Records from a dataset
-*-
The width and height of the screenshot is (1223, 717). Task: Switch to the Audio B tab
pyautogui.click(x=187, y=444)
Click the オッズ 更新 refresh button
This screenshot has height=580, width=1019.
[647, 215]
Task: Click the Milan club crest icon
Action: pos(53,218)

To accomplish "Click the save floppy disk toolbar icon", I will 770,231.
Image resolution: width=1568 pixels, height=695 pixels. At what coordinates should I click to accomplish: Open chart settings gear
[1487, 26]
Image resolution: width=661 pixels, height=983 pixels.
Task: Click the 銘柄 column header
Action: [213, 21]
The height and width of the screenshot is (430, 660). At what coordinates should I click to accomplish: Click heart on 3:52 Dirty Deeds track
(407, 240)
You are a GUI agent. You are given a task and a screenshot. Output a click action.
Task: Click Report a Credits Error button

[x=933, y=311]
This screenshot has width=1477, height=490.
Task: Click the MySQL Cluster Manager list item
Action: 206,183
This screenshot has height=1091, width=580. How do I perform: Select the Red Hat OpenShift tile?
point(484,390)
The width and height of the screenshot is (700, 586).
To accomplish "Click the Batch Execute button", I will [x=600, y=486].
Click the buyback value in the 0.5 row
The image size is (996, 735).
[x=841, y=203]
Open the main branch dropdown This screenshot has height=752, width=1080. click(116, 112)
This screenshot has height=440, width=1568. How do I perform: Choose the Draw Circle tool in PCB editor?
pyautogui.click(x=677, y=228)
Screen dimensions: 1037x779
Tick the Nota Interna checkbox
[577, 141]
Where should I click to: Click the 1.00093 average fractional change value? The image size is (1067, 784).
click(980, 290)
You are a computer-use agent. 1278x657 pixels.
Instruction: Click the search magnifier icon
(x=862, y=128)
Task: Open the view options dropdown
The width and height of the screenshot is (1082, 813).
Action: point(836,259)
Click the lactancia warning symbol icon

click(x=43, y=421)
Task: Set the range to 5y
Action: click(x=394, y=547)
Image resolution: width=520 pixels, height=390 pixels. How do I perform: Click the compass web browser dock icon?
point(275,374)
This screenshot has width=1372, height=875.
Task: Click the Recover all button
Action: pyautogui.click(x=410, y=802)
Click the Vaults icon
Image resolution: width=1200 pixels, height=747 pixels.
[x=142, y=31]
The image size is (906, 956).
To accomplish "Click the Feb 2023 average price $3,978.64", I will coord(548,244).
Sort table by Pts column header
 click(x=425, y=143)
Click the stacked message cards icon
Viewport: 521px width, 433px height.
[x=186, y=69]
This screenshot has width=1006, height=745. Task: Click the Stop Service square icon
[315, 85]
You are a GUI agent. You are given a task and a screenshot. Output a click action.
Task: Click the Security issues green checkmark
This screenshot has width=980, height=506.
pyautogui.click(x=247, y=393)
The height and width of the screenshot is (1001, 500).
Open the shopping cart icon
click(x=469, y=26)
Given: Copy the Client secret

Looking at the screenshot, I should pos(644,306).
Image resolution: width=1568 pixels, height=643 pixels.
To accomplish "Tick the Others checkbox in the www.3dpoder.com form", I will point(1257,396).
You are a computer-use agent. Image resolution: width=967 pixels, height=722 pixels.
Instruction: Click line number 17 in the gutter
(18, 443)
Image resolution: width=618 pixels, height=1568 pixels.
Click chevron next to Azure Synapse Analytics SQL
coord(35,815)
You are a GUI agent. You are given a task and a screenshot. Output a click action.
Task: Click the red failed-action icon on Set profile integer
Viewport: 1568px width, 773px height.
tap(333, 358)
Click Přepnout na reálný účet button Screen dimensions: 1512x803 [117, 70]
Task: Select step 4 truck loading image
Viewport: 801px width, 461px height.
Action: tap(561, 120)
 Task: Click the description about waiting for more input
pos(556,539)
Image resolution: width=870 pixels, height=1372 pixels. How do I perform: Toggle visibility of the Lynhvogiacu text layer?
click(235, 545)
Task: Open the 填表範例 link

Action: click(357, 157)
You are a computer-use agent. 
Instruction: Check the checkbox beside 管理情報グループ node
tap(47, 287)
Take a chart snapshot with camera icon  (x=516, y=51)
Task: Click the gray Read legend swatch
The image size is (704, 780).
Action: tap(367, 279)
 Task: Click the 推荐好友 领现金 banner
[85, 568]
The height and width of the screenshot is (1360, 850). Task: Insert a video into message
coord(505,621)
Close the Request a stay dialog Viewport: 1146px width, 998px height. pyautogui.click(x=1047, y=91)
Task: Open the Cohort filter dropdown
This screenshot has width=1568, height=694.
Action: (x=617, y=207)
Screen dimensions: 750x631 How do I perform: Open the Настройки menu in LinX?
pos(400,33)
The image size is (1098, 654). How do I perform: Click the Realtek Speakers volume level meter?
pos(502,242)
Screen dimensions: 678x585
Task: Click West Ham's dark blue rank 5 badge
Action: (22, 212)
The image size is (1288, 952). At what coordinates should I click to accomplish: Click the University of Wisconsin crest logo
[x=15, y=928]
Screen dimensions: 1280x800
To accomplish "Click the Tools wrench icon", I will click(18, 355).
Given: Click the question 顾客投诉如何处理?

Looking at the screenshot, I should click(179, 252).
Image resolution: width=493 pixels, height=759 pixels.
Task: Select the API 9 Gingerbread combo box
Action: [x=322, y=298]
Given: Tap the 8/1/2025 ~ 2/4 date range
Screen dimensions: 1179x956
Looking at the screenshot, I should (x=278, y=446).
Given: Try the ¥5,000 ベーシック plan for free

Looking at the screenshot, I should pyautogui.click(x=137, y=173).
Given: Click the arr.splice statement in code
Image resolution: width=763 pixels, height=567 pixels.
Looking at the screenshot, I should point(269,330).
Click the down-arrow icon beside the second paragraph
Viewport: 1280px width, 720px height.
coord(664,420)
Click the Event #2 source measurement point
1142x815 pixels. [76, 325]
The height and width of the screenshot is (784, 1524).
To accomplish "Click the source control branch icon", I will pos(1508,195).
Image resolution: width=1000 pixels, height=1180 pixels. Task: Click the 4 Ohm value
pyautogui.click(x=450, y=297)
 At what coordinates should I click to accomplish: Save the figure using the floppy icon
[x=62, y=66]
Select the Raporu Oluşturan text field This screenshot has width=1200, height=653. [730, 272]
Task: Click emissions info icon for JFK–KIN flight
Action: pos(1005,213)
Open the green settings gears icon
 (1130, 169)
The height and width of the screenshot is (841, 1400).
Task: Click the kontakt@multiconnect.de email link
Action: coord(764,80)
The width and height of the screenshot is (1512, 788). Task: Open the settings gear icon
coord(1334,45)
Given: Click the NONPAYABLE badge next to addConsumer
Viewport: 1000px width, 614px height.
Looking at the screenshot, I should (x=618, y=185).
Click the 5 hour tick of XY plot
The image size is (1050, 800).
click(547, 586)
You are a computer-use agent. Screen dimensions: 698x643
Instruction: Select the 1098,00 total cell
-*-
### Requirement
Each line of the entries holding the string "dropdown" should be found and copied.

### Exercise answer
Open the main branch dropdown This screenshot has height=752, width=1080. click(116, 112)
Task: Open the view options dropdown
Task: Open the Cohort filter dropdown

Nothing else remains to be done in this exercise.